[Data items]
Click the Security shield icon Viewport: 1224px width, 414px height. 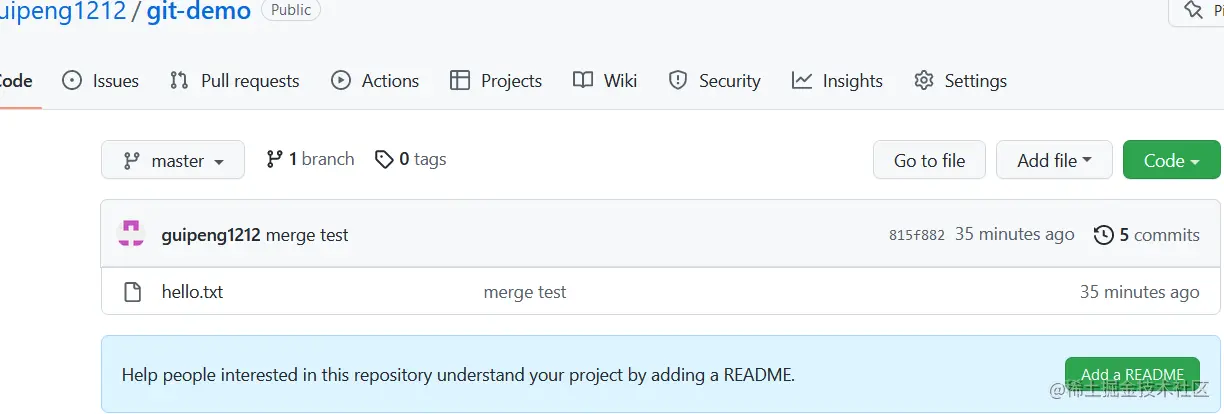coord(678,81)
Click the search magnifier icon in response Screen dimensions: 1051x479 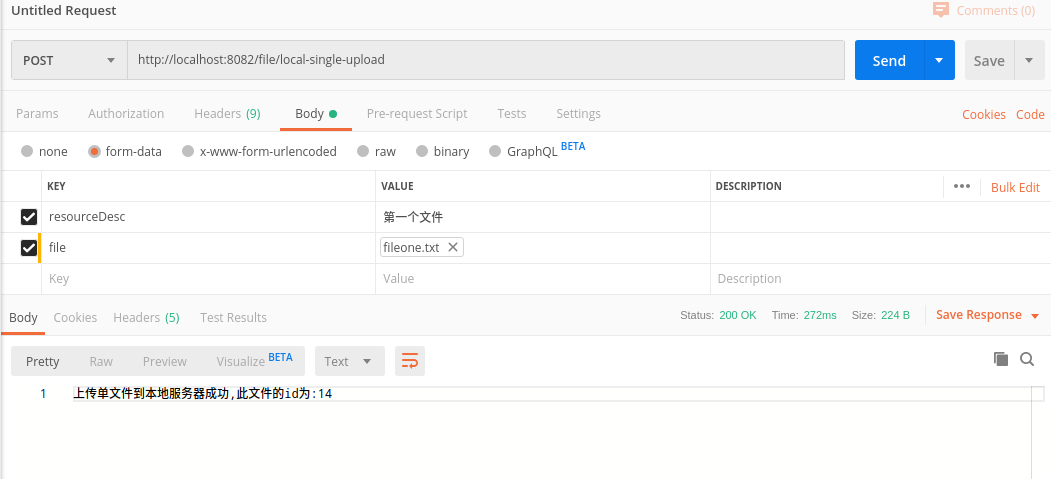1027,359
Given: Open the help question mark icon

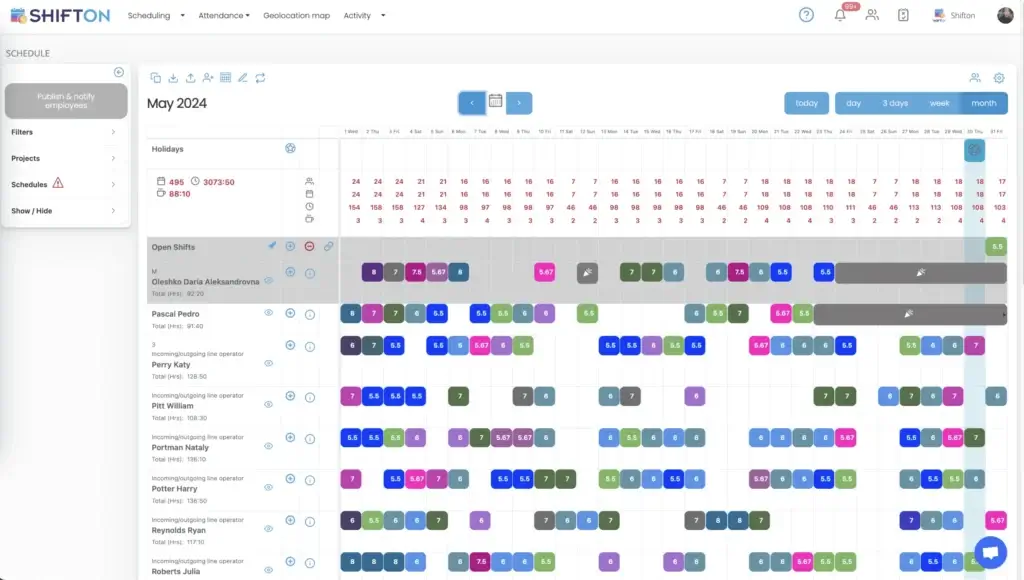Looking at the screenshot, I should (806, 15).
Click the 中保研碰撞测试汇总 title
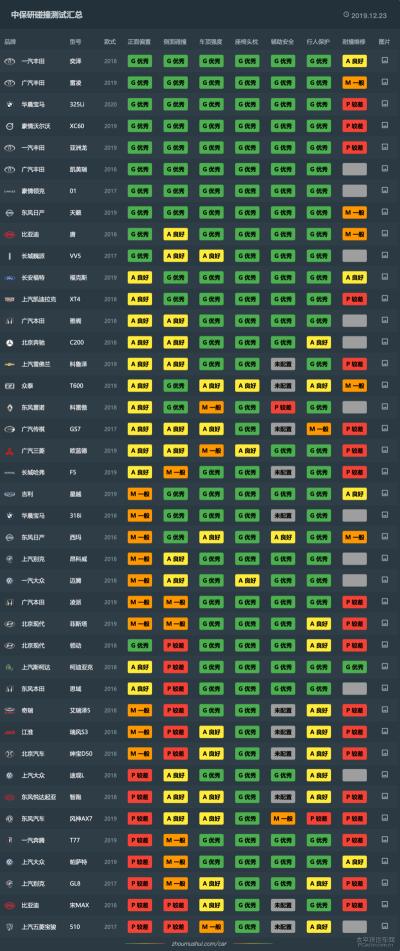 pos(47,14)
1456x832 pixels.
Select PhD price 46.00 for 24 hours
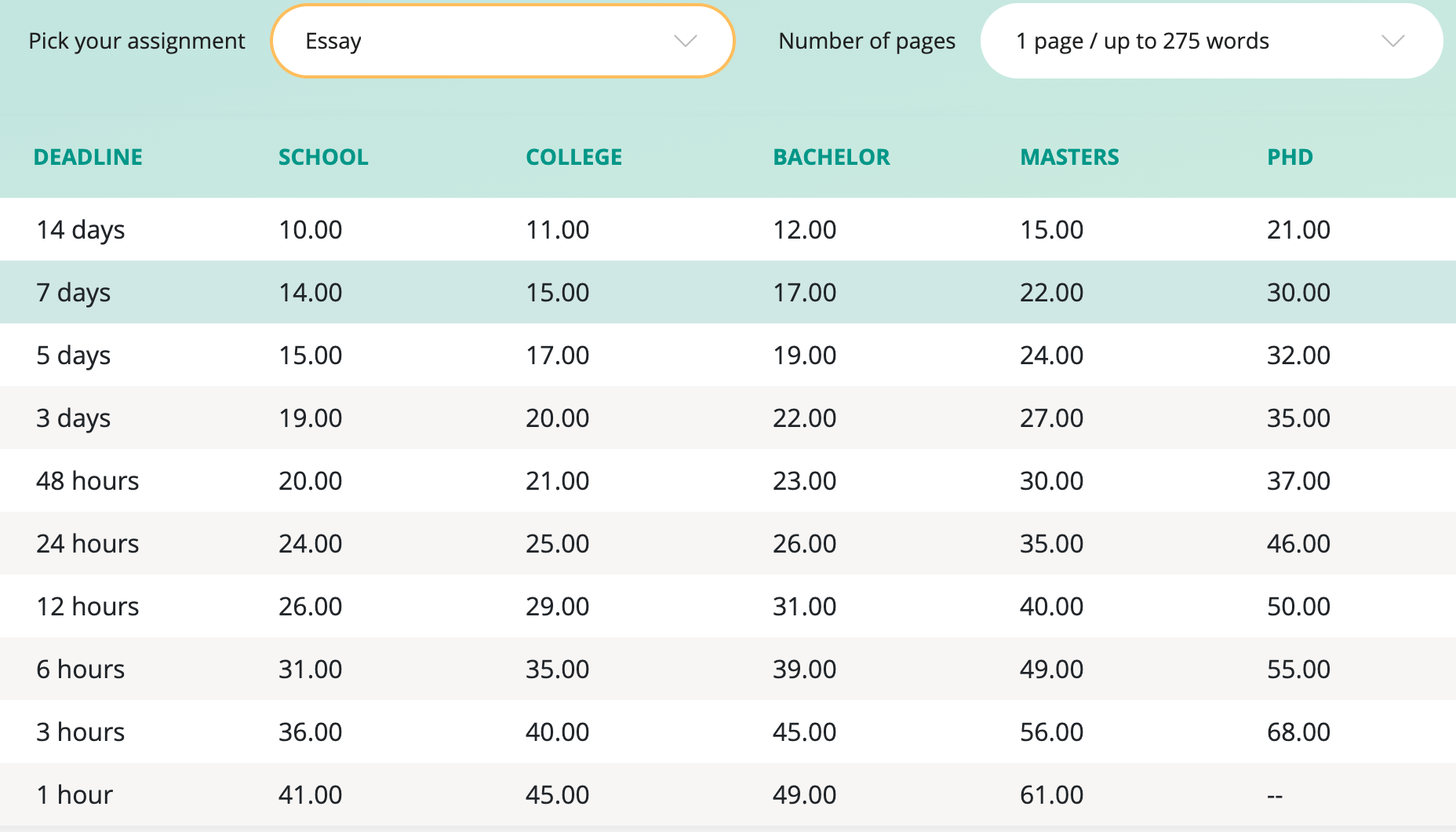point(1298,544)
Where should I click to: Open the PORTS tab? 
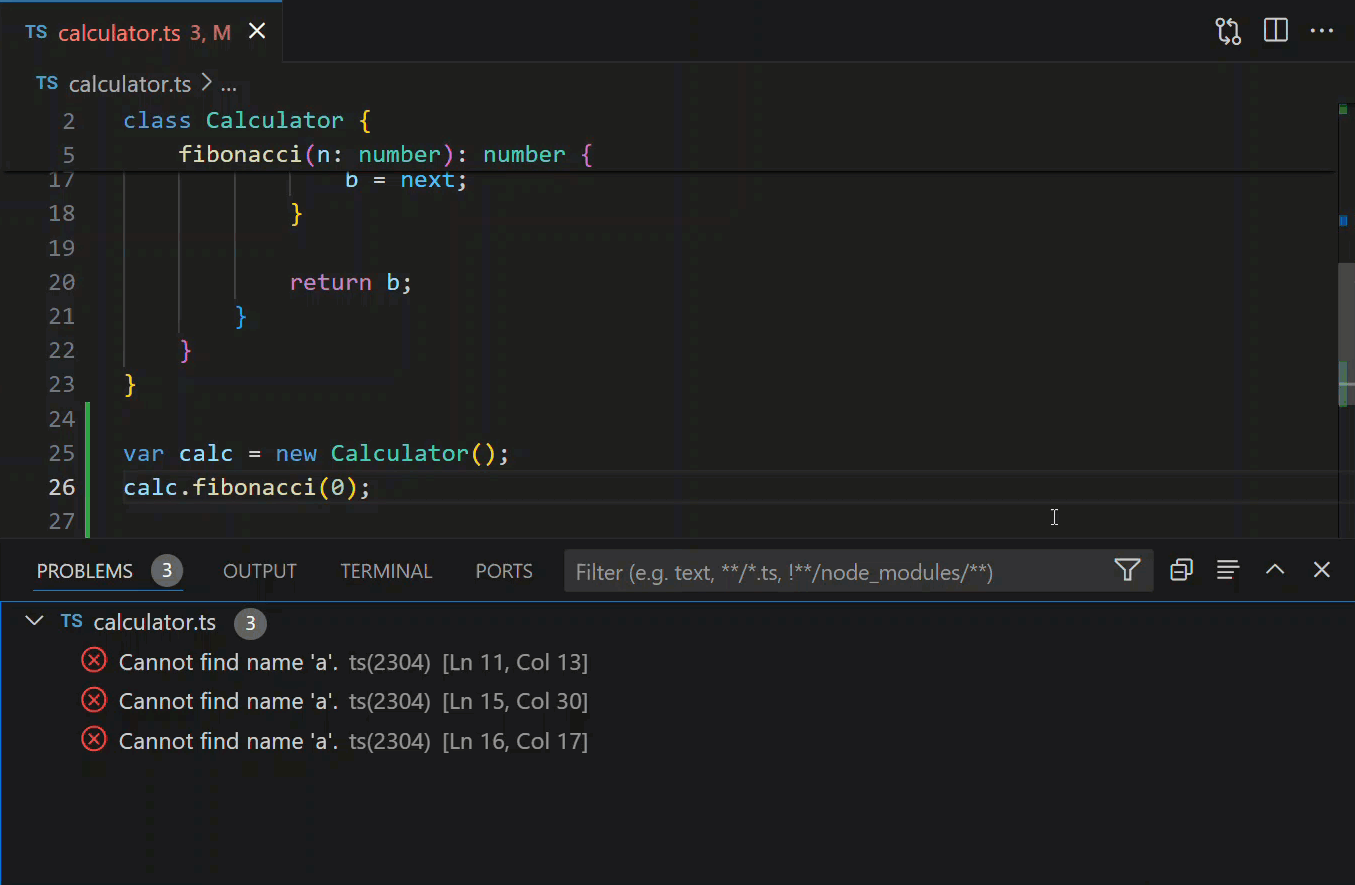point(504,571)
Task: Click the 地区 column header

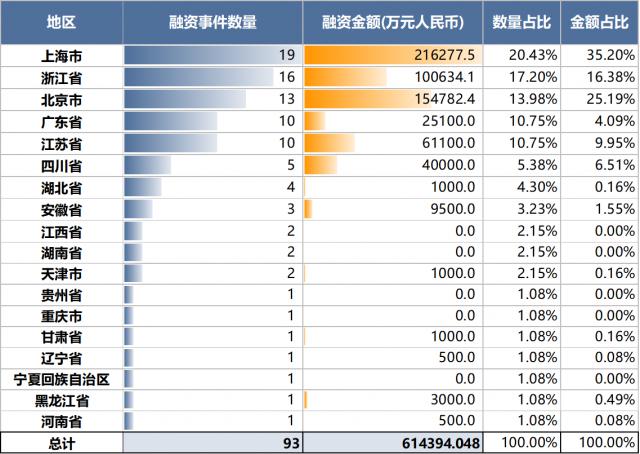Action: point(61,21)
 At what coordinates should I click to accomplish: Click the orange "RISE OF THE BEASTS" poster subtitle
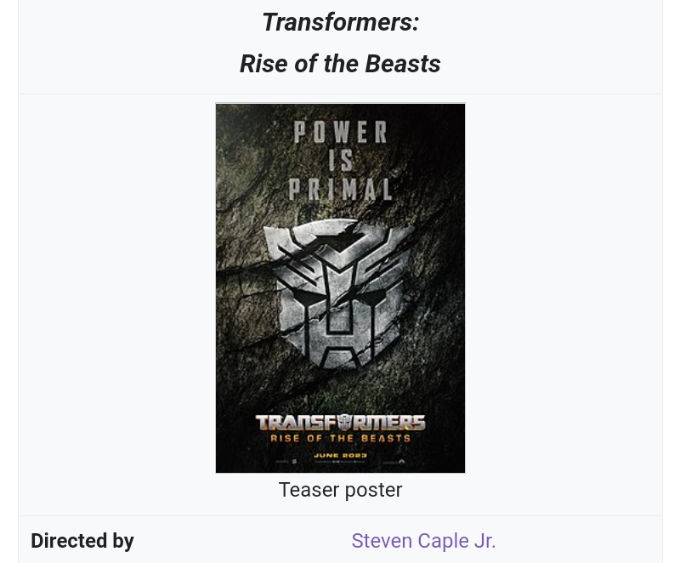(340, 438)
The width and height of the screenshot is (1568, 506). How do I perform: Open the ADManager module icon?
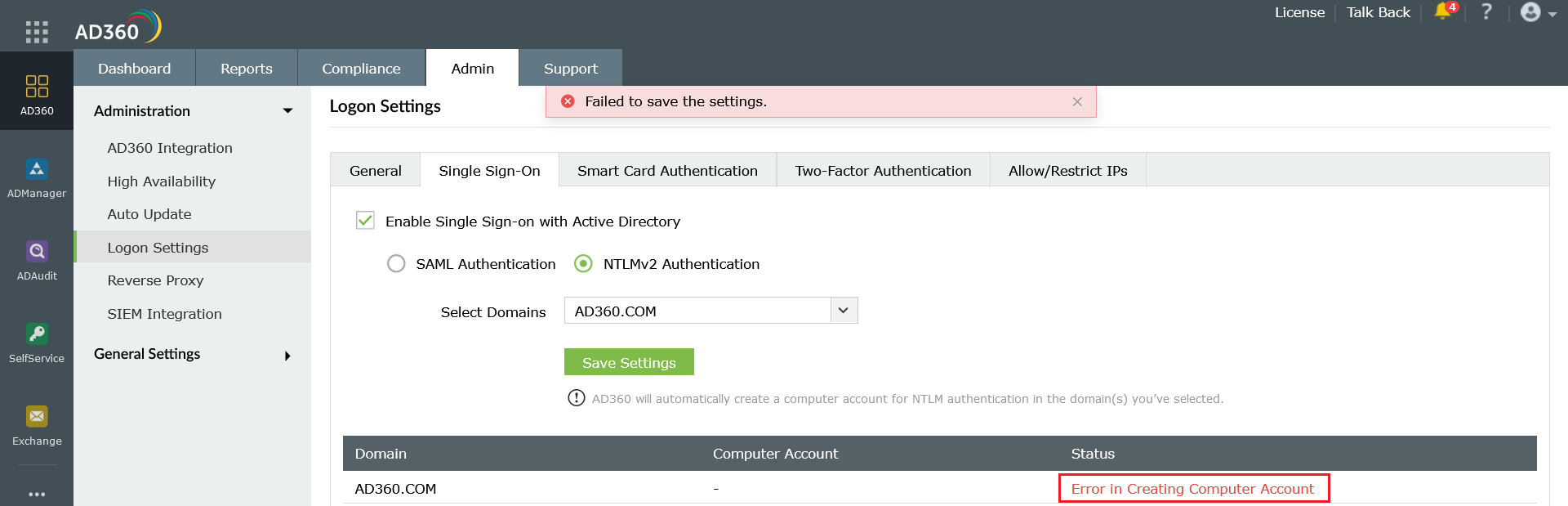[37, 169]
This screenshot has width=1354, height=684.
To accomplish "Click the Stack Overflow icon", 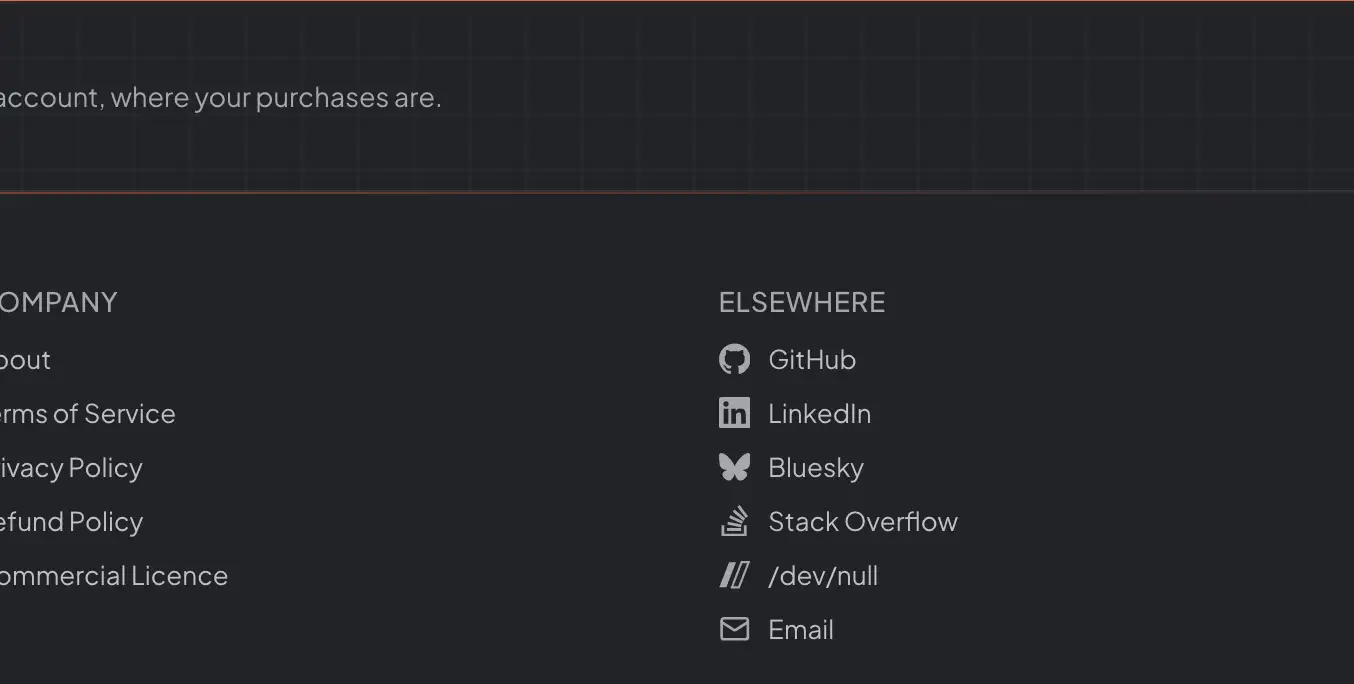I will click(x=734, y=521).
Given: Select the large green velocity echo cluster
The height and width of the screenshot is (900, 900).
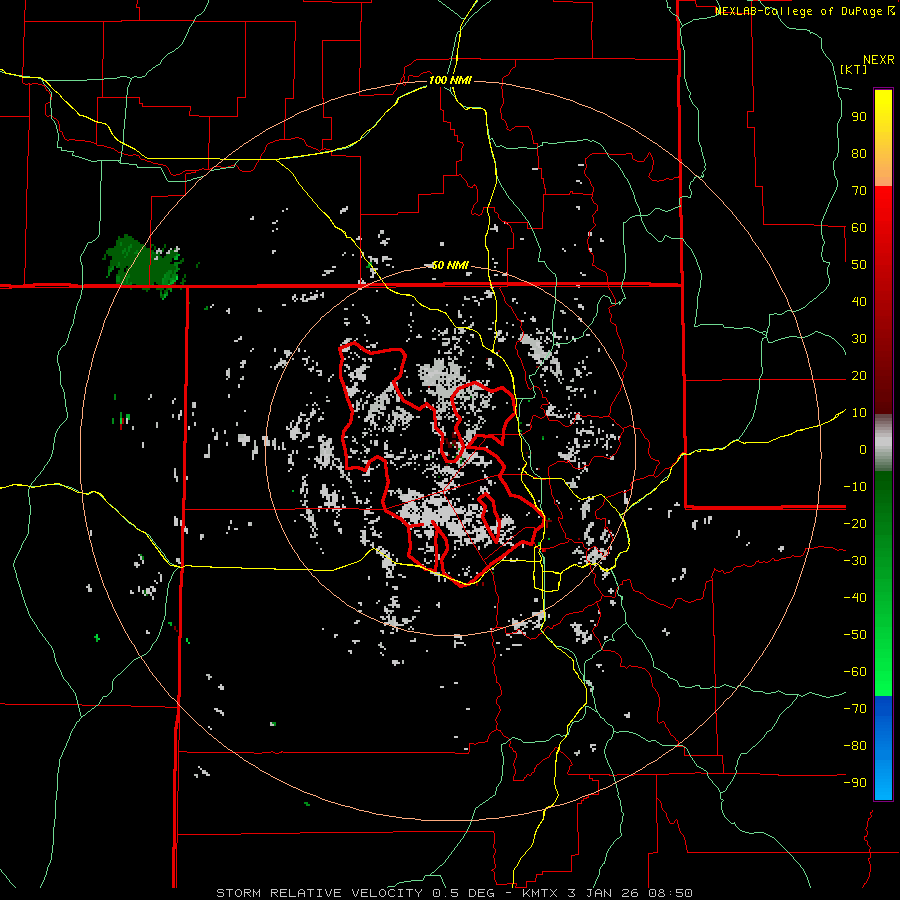Looking at the screenshot, I should point(145,263).
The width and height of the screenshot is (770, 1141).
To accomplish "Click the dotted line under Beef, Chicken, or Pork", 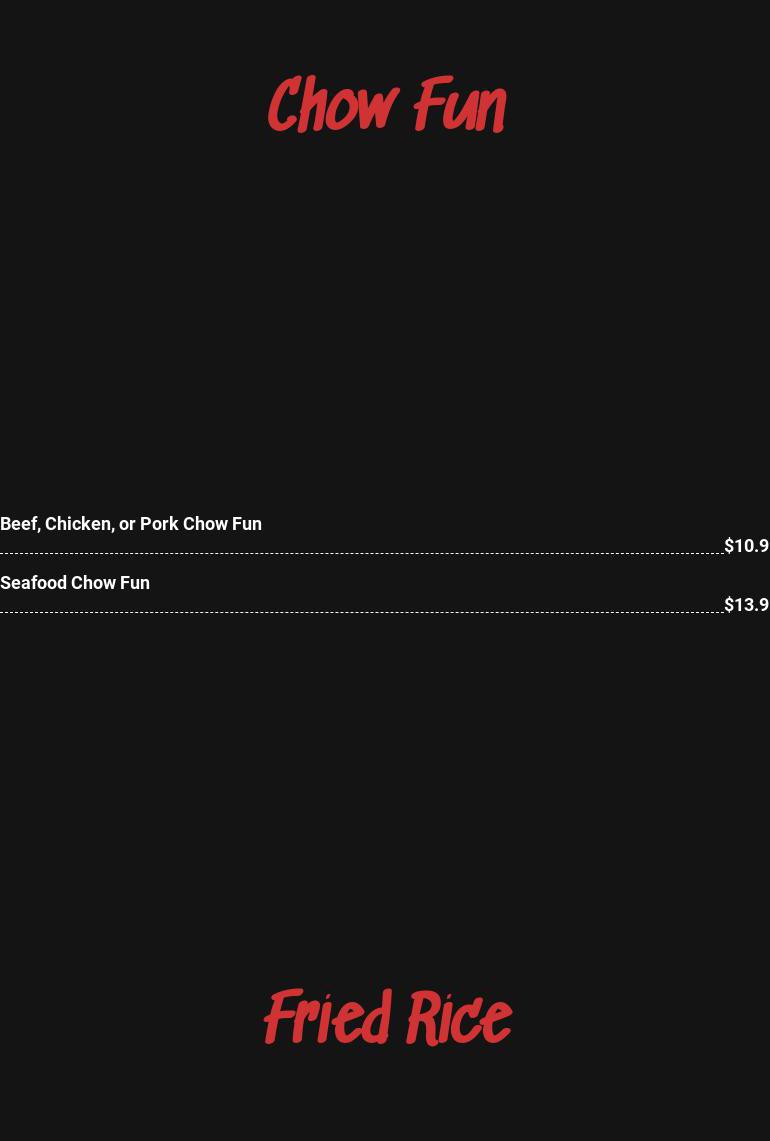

▶ [DIRECTIONS] Which lines run from the one containing "Given: Select the" to the end of the entries above? Write them out exactly, leaving out every picture.

▶ [ANSWER BELOW]
Given: Select the large green velocity echo cluster
The height and width of the screenshot is (900, 900).
Looking at the screenshot, I should point(145,263).
The width and height of the screenshot is (770, 1141).
To accomplish "Click the dotted line under Beef, Chicken, or Pork", 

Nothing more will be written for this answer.